(PROVIDED TEXT):
________________________________________

To accompany our Healthcare Informatics 100 list of the largest companies in U.S. health information technology every year, we like to give readers a heads-up on some fast-growing companies that could very well make the HCI 100 in years to come. In fact, one of the companies we chose as an Up-and-Comer in 2014, Evolent Health, recently registered for a $100 million initial public offering.
Some of the firms in this group may not have much revenue yet, but their growth trajectory suggests they could have a significant impact on the healthcare sector. Others are coming at seemingly intractable problems in healthcare from completely new angles. Keep your eye on these six.
In 2010 David Van Sickle, Ph.D., founded a mobile medical device company called Asthmapolis to support both disease management and public health efforts.
Van Sickle had worked for many years as an asthma epidemiologist, including a stint with the Centers for Disease Control and Prevention. As he studied outbreaks of respiratory disease, Van Sickle was essentially frustrated by the lack of timeliness and specificity of data.
David Van Sickle, Ph.D.

________________________________________

(DATA SHOWN):
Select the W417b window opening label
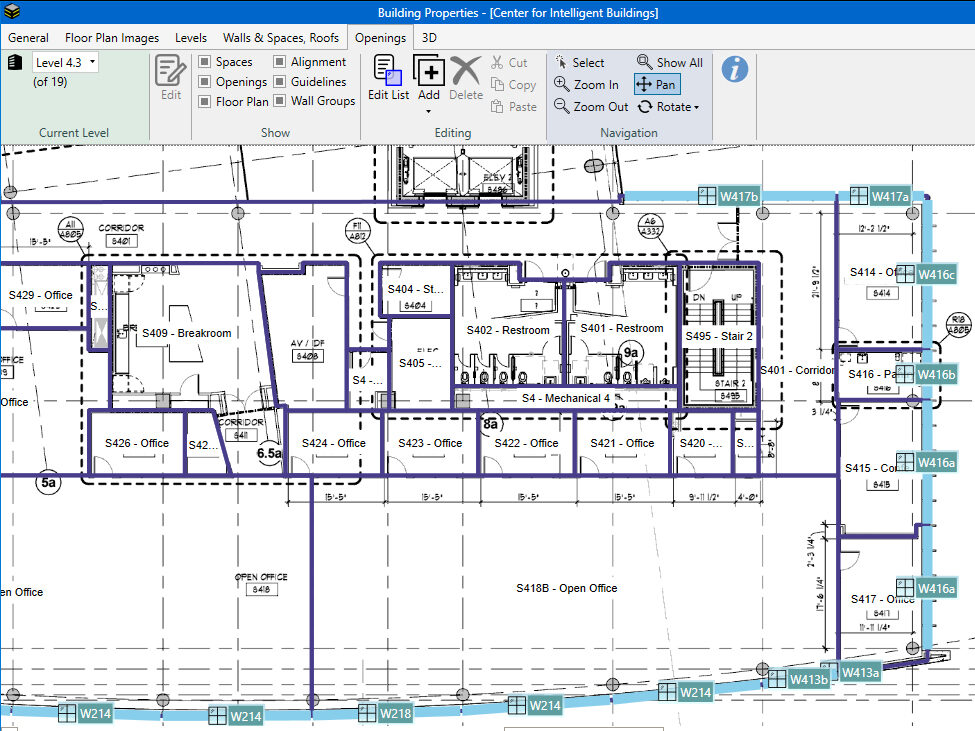click(739, 196)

________________________________________

(EXERCISE DESCRIPTION): Return the whole article about up-and-coming health information technology companies word for word.

(RESULT BELOW):
To accompany our Healthcare Informatics 100 list of the largest companies in U.S. health information technology every year, we like to give readers a heads-up on some fast-growing companies that could very well make the HCI 100 in years to come. In fact, one of the companies we chose as an Up-and-Comer in 2014, Evolent Health, recently registered for a $100 million initial public offering.
Some of the firms in this group may not have much revenue yet, but their growth trajectory suggests they could have a significant impact on the healthcare sector. Others are coming at seemingly intractable problems in healthcare from completely new angles. Keep your eye on these six.
In 2010 David Van Sickle, Ph.D., founded a mobile medical device company called Asthmapolis to support both disease management and public health efforts.
Van Sickle had worked for many years as an asthma epidemiologist, including a stint with the Centers for Disease Control and Prevention. As he studied outbreaks of respiratory disease, Van Sickle was essentially frustrated by the lack of timeliness and specificity of data.
David Van Sickle, Ph.D.